§ FRAGMENTO DE ORIGEN:
((

Artículo de Mariano Rajoy en El Mundo
Desde la firmeza.
Siempre he reivindicado la firmeza en la lucha antiterrorista. Lo he hecho con la sinceridad de quien tiene las ideas claras acerca del único escenario posible de combate del terrorismo.Me refiero al que definen los principios que fundaron la España democrática que quisimos entre todos y que plasmó con brillantez la fórmula constitucional de 1978. Hablo de la arquitectura cívica sobre la que se asienta la Justicia en una sociedad abierta.
De una convicción básica e irrenunciable por parte de quien gobierna y que pensaba que todos habíamos aceptado: que al terrorismo se le derrota, no se le invita a dialogar.

))

§ FILAS:
((

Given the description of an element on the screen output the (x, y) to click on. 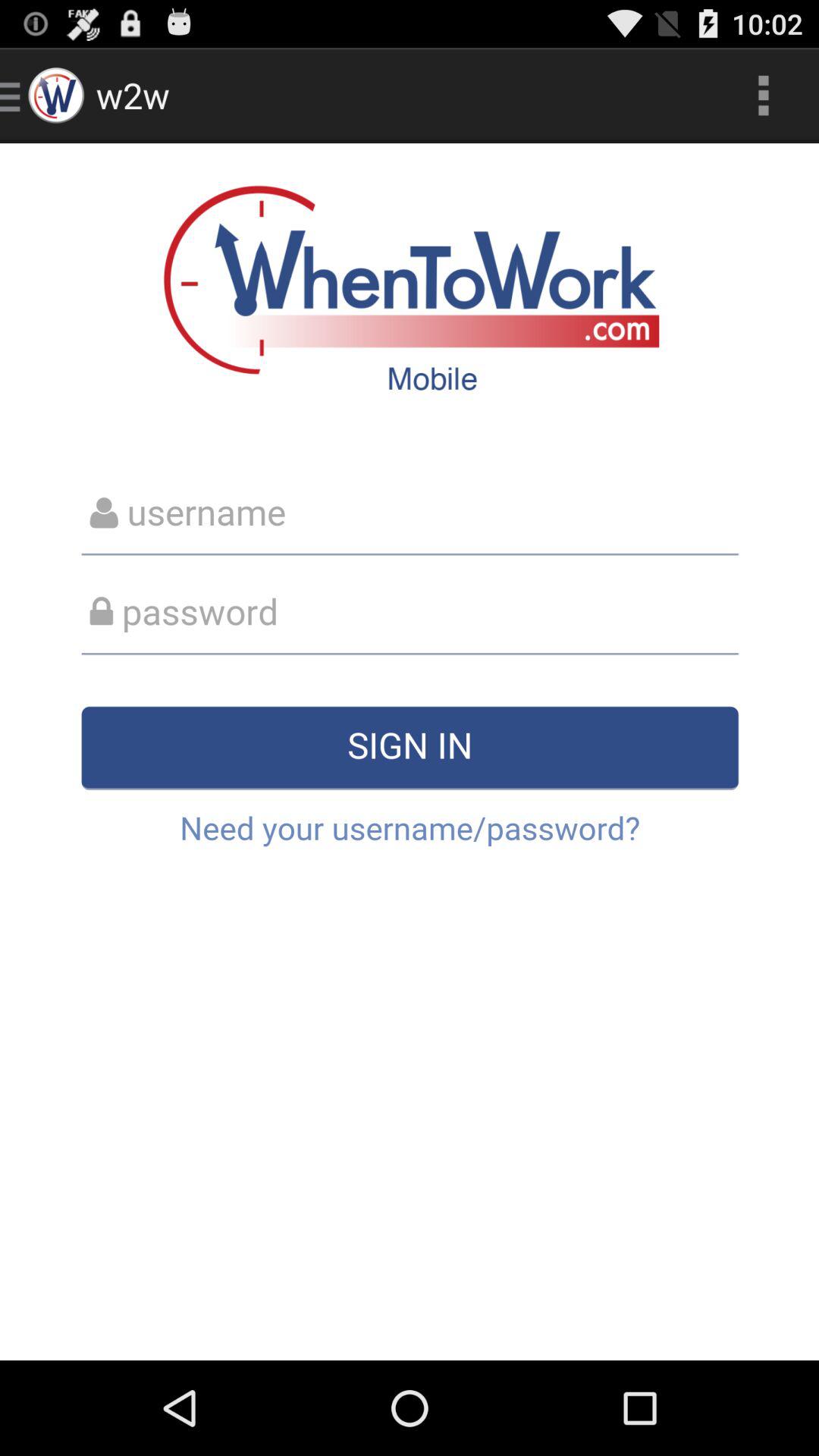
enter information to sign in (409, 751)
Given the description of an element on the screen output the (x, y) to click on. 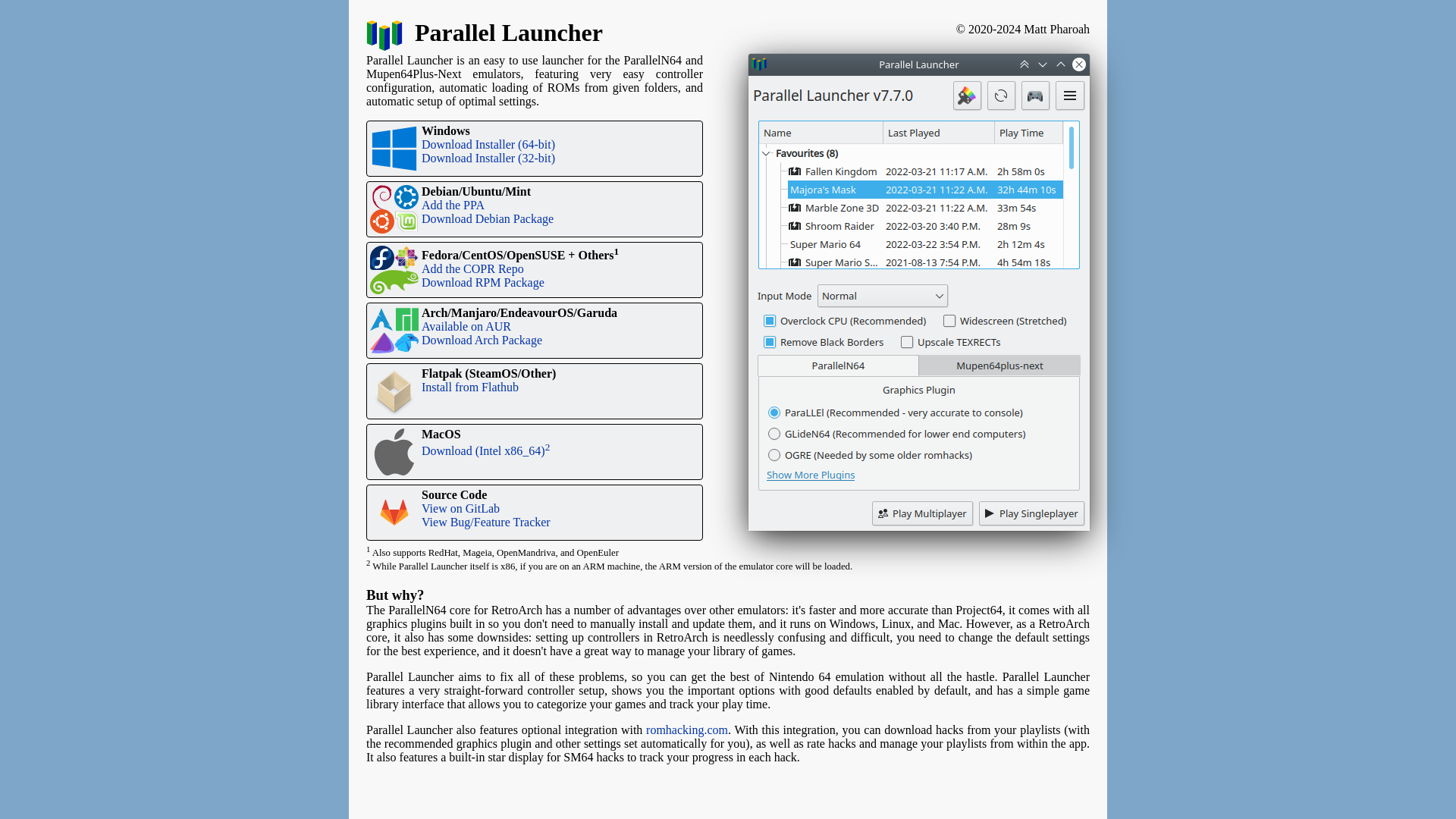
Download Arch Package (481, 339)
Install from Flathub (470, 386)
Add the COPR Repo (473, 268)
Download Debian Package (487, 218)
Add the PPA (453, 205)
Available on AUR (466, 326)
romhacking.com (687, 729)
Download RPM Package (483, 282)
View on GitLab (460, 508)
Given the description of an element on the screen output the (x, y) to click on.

))

§ REQUISITOS DE LA TAREA: Transcriba literalmente el tramo del artículo sobre la firmeza en la lucha antiterrorista que va desde "Artículo de Mariano" hasta "una sociedad abierta.".

§ SOLUCIÓN ESCRITA:
Artículo de Mariano Rajoy en El Mundo
Desde la firmeza.
Siempre he reivindicado la firmeza en la lucha antiterrorista. Lo he hecho con la sinceridad de quien tiene las ideas claras acerca del único escenario posible de combate del terrorismo.Me refiero al que definen los principios que fundaron la España democrática que quisimos entre todos y que plasmó con brillantez la fórmula constitucional de 1978. Hablo de la arquitectura cívica sobre la que se asienta la Justicia en una sociedad abierta.